A carestia é cruel com os mais pobres, que não têm como se proteger da remarcação generalizada de preços, como se viu em março. Dos nove grupos de produtos e serviços pesquisados pelo IBGE, oito apontaram alta. Entre os alimentos, praticamente tudo ficou mais caro, com tomate (31,7%), cenoura (27,2%), leite (9,3%), óleo de soja (8,9%) e pão francês (2,9%) puxando a lista. Além da questão climática, pesou o mega-aumento dos combustíveis, que encareceram os fretes e, sozinhos, responderam por um terço do IPCA.
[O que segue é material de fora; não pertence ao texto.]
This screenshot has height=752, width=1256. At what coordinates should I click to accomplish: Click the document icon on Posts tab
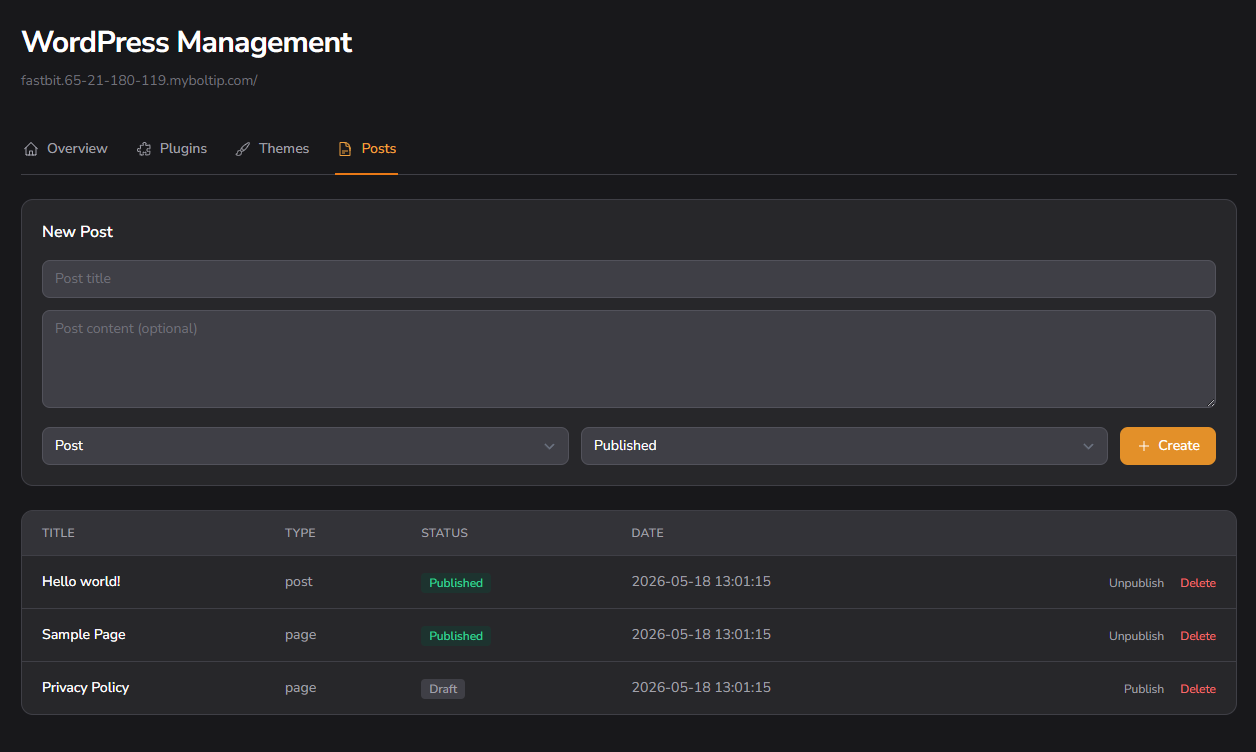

A força da inflação surpreendeu governo e especialistas: esperava-se um índice de 1,33% no mês passado. Diante disso, os economistas trataram de revisar as projeções para o ano, que, agora, encostam em 8%, mesmo com a esperada queda das tarifas de energia elétrica a partir da metade de abril, por causa do fim da taxa extra. O resultado disso será o aumento ainda mais forte da taxa de juros. O presidente do Banco Central, Roberto Campos Neto, vinha dizendo que a alta da Selic se encerraria na próxima reunião do Comitê de Política Monetária (Copom), no início de maio, com uma última subida de um ponto percentual, para 12,75%. Juros maiores significam menos crescimento, desemprego maior e renda em baixa.

O recrudescimento da inflação está destruindo o orçamento das famílias. A perspectiva é de que, na melhor das hipóteses, o IPCA volte a ficar abaixo de dois dígitos em agosto, às vésperas das eleições. Na hora de depositar os votos nas urnas, certamente os eleitores vão sentir o bolso apertado, e isso influenciará suas escolhas. Aqueles que quiserem vencer as disputas terão de assumir compromissos muito fortes com o controle do custo de vida. Escaldados, os brasileiros não se deixarão enganar por promessas populistas. A inflação é um imposto perverso, que desorganiza a economia. Ninguém quer assistir de novo ao filme de terror que atormentou várias gerações. Que o bom senso prevaleça.